Decided to take the rest of the week of training just to be sure it doesn't happen again, so far so good.


----------



## wezo1466868035 (Oct 11, 2012)

probs just a little knock,know matter how little the knock on the knee it bloody hurts.

week off your be right as rain,sayiny that keep an eye on it.


----------



## X3_1986 (Oct 12, 2010)

I hope so, got legs first thing Monday...


----------



## X3_1986 (Oct 12, 2010)

I've not posted in here for a couple of weeks, not had much chance to be post workouts etc but will get them up to date shortly.

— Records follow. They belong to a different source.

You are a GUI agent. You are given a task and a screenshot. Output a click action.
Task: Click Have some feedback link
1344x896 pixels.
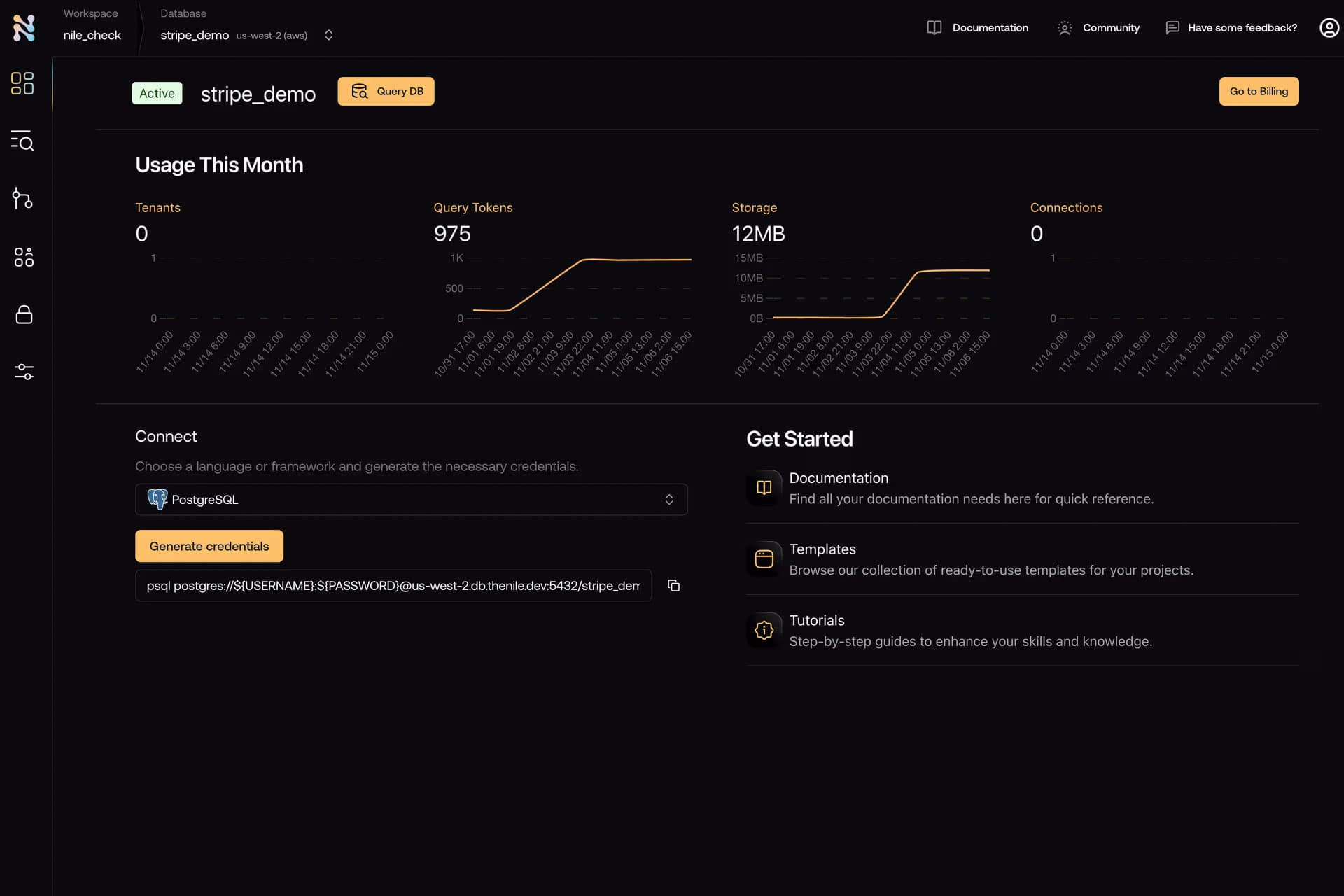tap(1231, 28)
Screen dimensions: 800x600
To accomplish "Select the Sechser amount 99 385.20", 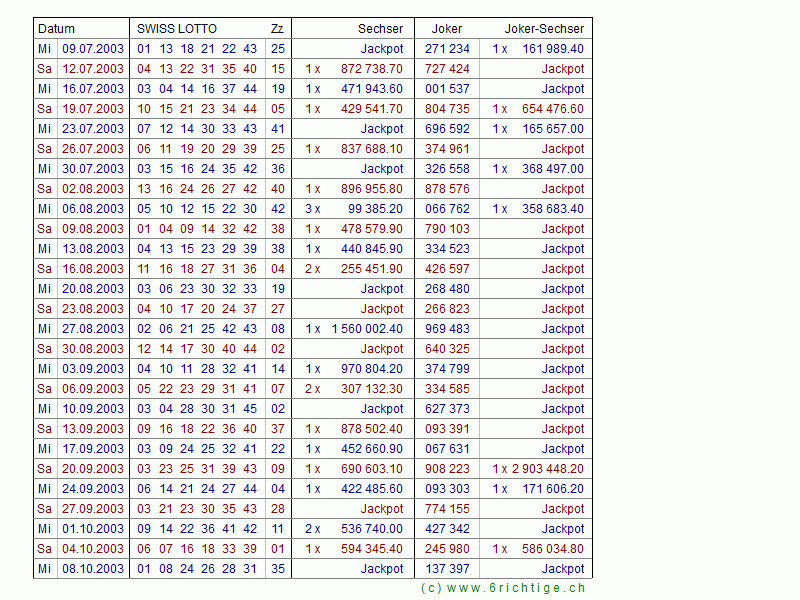I will 375,209.
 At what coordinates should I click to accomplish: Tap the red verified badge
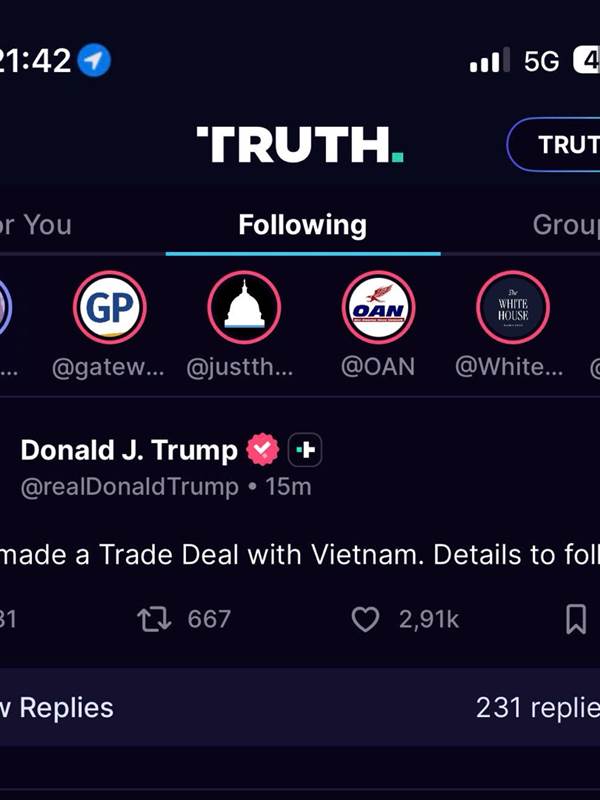click(x=263, y=449)
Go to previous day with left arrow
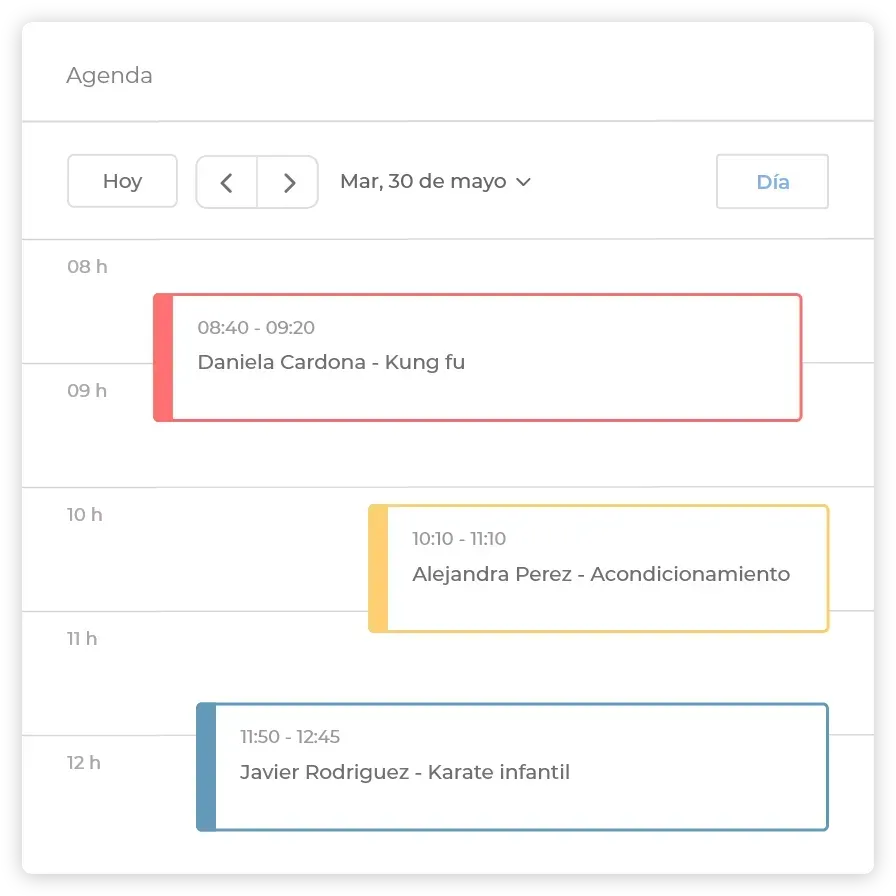The height and width of the screenshot is (896, 896). point(227,182)
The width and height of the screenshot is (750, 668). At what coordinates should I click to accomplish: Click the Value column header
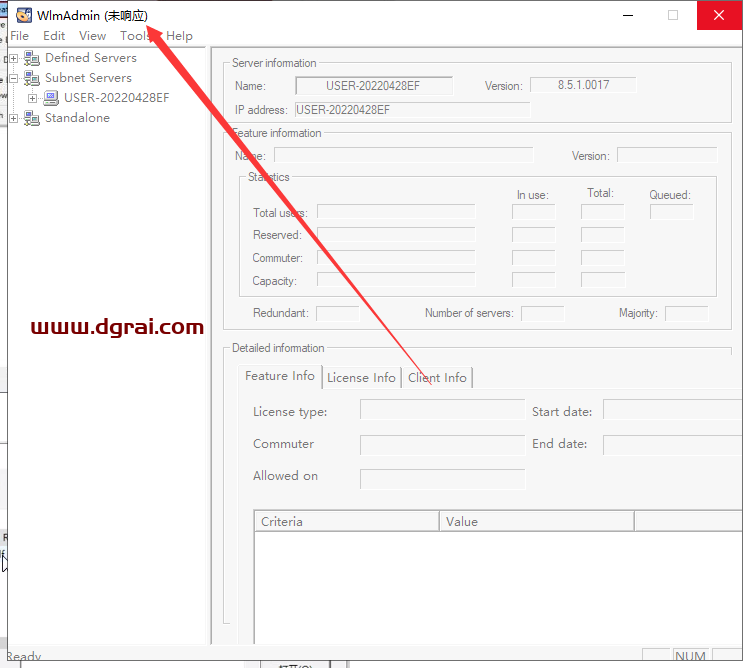pyautogui.click(x=536, y=521)
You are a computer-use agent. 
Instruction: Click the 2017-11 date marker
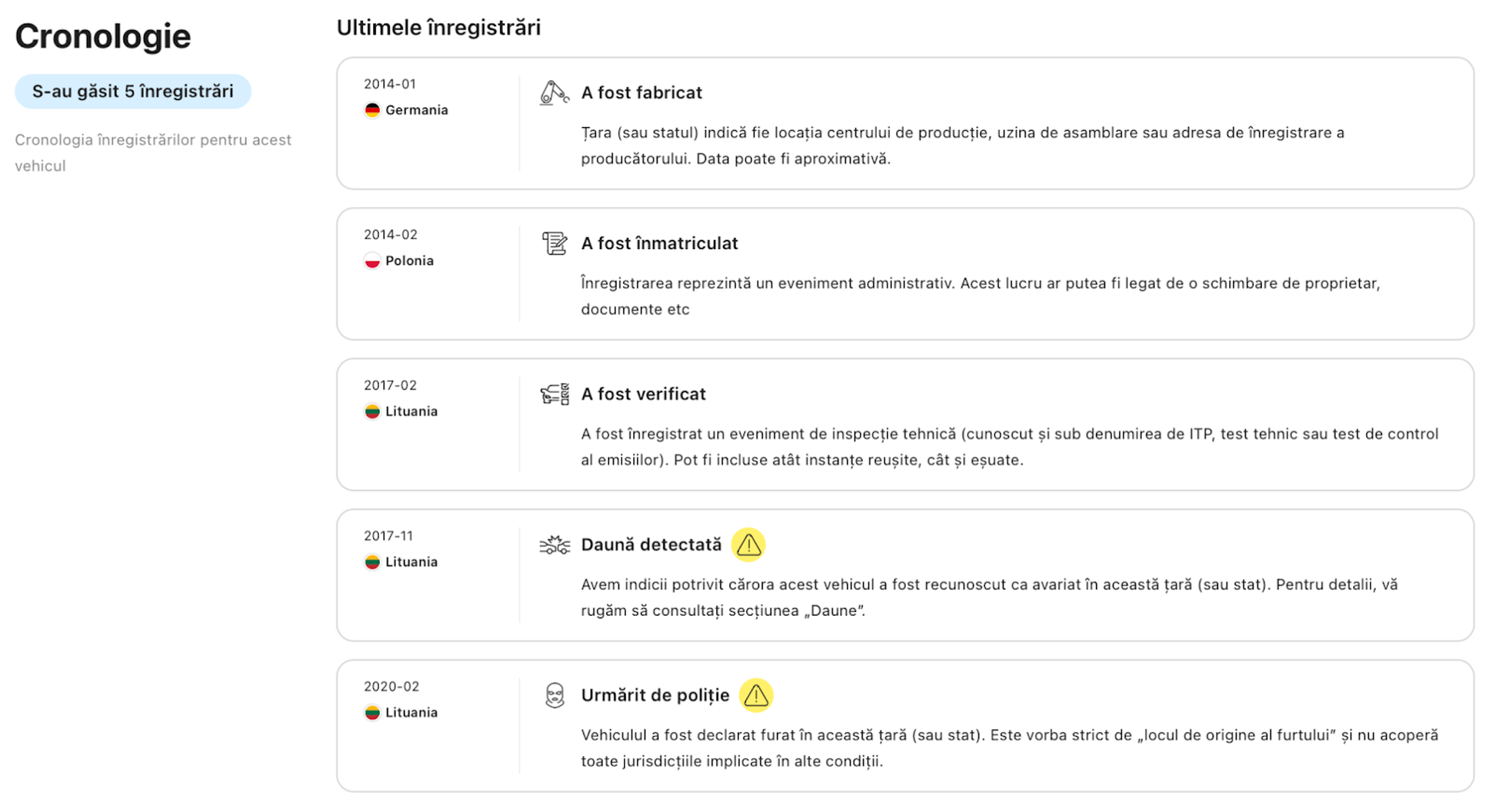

The more interesting aspect of my training though is my main goal, my goal to get on stage. I have spoken with Doug and he has said that he will help me along the way.

I've got a couple of busy weeks ahead of me decorating etc. but once that has been done it's full steam ahead.


----------



## Neil R (Oct 29, 2006)

Did you try the Smith squats with heals elevated as we were discussing in my Prog journal?

If so, how are you getting on with them?


----------



## X3_1986 (Oct 12, 2010)

Just dropping in... Say hi, not been on here for a while as haven't been training but bk on it again now and will start religion workouts again.

Sent from my iPhone using Tapatalk - now Free


----------



## X3_1986 (Oct 12, 2010)

Did back this morning at the gym... broke my dead lift PB, 1x200kg, well chuffed to say the least.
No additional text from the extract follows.